A part of me is still clutching on to the naïve belief, some will say, that at the end of the day the so called “law” or maybe even “justice” will come to my rescue. Again, some may discard my beliefs as naïve, saying that I am so wrapped up in my privileges as a Jew here that I can’t imagine something “like that” happening to me. But yesterday it happened.

When policemen in uniform stand and quietly watch a violent and brutal crowd of about 200 people beat up a group of 50 people, the illusion of a rescuing justice is shattered.

Towards the end of the “event,” an ambulance drove down the road, coming to claim the more severely injured people of our group. I ran towards it, my lip bleeding (one of the lighter injuries we had), crying, and said – help us – there is no one to turn to – the policemen – it is more likely that they will turn us into the hungry crowd, its teeth dripping with the smell of blood, its fists ready for battle, eager to show us who has the upper hand, almost possessed with the passion to bash our flesh, to get the message through – “next time we will kill you” (and sadly I believe them). And they – in the ambulance – looked at me – puzzled – and said sheepishly – do you want to come in? That was the refuge offered to me from fascism, but I know it is not enough.

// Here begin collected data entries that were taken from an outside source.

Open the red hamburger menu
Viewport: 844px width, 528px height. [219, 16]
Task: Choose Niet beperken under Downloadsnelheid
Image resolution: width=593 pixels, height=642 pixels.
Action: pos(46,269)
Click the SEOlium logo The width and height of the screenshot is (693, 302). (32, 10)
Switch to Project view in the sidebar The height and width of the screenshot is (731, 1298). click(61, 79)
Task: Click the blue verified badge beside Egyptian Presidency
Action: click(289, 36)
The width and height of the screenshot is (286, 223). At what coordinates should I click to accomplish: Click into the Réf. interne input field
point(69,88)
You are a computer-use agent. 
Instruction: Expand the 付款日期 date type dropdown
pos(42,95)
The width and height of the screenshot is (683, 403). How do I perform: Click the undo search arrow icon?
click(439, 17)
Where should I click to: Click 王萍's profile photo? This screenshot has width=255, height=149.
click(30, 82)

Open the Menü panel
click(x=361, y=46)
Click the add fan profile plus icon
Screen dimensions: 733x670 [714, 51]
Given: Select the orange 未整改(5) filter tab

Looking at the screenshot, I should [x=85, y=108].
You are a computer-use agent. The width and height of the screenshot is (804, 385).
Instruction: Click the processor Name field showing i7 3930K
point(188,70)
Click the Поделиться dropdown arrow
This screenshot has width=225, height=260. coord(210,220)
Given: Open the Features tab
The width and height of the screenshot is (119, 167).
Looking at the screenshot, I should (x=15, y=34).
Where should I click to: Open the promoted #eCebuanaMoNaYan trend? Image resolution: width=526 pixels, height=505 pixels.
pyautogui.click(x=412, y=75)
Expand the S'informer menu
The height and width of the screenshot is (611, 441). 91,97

When a group of the Anatot settlers closed in on A. in the fields, beating her with fists and feet, one of the policemen watching the spectacle came up to her at the end and said, in mock innocence – “madam, you have fallen, let me help you up”.

When the wives of those attackers saw their husbands beating women and men without differentiation (here’s a high-five for gender equality!), they clapped in enthusiasm and spat out towards me the words “traitor”, “you deserve this”. And when those wives heard their husbands threaten us “we’ll fuck you over” – they suddenly became men themselves, cheering their husbands’ potential sexual conquering, as if they were one of the guys.

Fascism is the where basic human solidarity, empathy, if you’d like, evaporates. Women cheer to chants of rape, and men turn into uncontrollable animals, and that abstract concept called “the law”, which is supposed to defend me – and here is a situation in which I truly needed its defense – as I was  running away from a fervid mob, just waiting to drag me into a corner and make me disappear, that “law” – those policemen (that many of their colleagues and friends were in that frenzied mob itself, off-duty) – look on at the scene quietly, from the side, and with a wry smile that says to me with its eyes “finally… finally”.